* TASK OBJECTIVE: In the entries that follow, the first line to write out is the one containing "Get an Estimate (534, 1155)", and the last is the one containing "Blog (784, 106)". Reproduce that stretch exactly, with nothing before or after it.

(Collected data entries)
####

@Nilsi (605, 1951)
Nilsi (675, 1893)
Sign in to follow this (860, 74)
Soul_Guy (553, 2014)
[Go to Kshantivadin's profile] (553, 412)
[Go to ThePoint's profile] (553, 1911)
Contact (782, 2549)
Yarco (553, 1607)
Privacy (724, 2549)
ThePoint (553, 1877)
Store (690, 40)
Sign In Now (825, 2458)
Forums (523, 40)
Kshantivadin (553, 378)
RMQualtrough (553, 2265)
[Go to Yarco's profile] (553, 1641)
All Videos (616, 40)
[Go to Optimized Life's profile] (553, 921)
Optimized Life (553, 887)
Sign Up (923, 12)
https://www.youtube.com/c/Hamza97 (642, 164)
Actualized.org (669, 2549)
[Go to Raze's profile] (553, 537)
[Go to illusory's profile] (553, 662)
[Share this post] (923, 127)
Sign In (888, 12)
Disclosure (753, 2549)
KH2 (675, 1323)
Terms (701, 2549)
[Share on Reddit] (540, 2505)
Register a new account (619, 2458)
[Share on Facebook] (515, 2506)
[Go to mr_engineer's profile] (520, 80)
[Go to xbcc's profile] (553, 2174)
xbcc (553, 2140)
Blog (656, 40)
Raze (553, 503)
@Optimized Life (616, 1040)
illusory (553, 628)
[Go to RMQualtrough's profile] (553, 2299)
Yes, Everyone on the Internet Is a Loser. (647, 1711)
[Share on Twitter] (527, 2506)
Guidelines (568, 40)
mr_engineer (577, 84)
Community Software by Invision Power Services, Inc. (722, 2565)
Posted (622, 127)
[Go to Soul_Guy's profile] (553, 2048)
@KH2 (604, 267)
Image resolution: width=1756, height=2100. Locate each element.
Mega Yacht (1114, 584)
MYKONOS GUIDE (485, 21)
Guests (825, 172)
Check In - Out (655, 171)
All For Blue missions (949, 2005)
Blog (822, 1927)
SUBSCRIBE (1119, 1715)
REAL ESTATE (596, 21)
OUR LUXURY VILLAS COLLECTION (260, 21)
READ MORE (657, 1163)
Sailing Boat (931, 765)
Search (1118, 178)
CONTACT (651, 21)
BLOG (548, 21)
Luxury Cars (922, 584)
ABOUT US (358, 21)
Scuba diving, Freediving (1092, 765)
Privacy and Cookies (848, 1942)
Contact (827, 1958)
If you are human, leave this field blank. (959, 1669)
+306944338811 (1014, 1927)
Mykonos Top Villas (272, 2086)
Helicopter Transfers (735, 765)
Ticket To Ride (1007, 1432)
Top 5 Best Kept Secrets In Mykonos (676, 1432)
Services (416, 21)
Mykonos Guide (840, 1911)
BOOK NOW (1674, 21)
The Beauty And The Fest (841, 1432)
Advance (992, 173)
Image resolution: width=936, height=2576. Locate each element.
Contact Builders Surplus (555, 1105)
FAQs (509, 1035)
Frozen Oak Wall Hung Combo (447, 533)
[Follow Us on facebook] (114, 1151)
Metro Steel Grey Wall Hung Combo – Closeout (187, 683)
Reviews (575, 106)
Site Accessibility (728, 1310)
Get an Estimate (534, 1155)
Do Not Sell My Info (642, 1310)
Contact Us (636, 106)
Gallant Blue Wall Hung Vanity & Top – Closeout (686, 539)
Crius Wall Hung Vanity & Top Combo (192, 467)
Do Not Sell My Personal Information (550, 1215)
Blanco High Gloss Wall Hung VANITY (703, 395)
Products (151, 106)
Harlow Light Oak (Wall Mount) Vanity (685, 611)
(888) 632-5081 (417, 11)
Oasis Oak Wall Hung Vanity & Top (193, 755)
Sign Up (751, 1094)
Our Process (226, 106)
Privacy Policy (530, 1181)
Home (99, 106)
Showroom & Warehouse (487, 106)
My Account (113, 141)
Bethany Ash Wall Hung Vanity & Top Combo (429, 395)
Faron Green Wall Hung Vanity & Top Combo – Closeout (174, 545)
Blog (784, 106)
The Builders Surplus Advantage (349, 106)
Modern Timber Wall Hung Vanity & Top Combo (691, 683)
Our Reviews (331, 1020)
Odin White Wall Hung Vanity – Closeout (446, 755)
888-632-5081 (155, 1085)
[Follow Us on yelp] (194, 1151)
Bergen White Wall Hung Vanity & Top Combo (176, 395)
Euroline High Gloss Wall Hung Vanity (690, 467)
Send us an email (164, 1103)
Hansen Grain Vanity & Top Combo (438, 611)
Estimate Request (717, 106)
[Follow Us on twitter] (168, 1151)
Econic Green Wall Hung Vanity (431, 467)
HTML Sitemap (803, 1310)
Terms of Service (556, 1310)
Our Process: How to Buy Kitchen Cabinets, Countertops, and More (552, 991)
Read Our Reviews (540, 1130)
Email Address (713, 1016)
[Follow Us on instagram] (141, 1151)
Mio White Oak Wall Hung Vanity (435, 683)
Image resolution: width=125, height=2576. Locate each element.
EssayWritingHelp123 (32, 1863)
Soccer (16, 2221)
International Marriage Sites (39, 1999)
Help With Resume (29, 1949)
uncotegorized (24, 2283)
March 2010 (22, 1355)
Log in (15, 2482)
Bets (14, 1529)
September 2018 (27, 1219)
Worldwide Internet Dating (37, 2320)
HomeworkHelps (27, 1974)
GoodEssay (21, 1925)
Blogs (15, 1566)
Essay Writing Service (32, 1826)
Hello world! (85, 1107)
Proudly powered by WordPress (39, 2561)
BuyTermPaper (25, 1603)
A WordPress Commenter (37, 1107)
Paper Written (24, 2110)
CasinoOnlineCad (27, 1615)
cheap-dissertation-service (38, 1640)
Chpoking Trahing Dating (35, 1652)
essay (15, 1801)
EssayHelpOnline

####

* ANSWER TO THE EXERCISE:
Get an Estimate (534, 1155)
Do Not Sell My Info (642, 1310)
Contact Us (636, 106)
Gallant Blue Wall Hung Vanity & Top – Closeout (686, 539)
Crius Wall Hung Vanity & Top Combo (192, 467)
Do Not Sell My Personal Information (550, 1215)
Blanco High Gloss Wall Hung VANITY (703, 395)
Products (151, 106)
Harlow Light Oak (Wall Mount) Vanity (685, 611)
(888) 632-5081 (417, 11)
Oasis Oak Wall Hung Vanity & Top (193, 755)
Sign Up (751, 1094)
Our Process (226, 106)
Privacy Policy (530, 1181)
Home (99, 106)
Showroom & Warehouse (487, 106)
My Account (113, 141)
Bethany Ash Wall Hung Vanity & Top Combo (429, 395)
Faron Green Wall Hung Vanity & Top Combo – Closeout (174, 545)
Blog (784, 106)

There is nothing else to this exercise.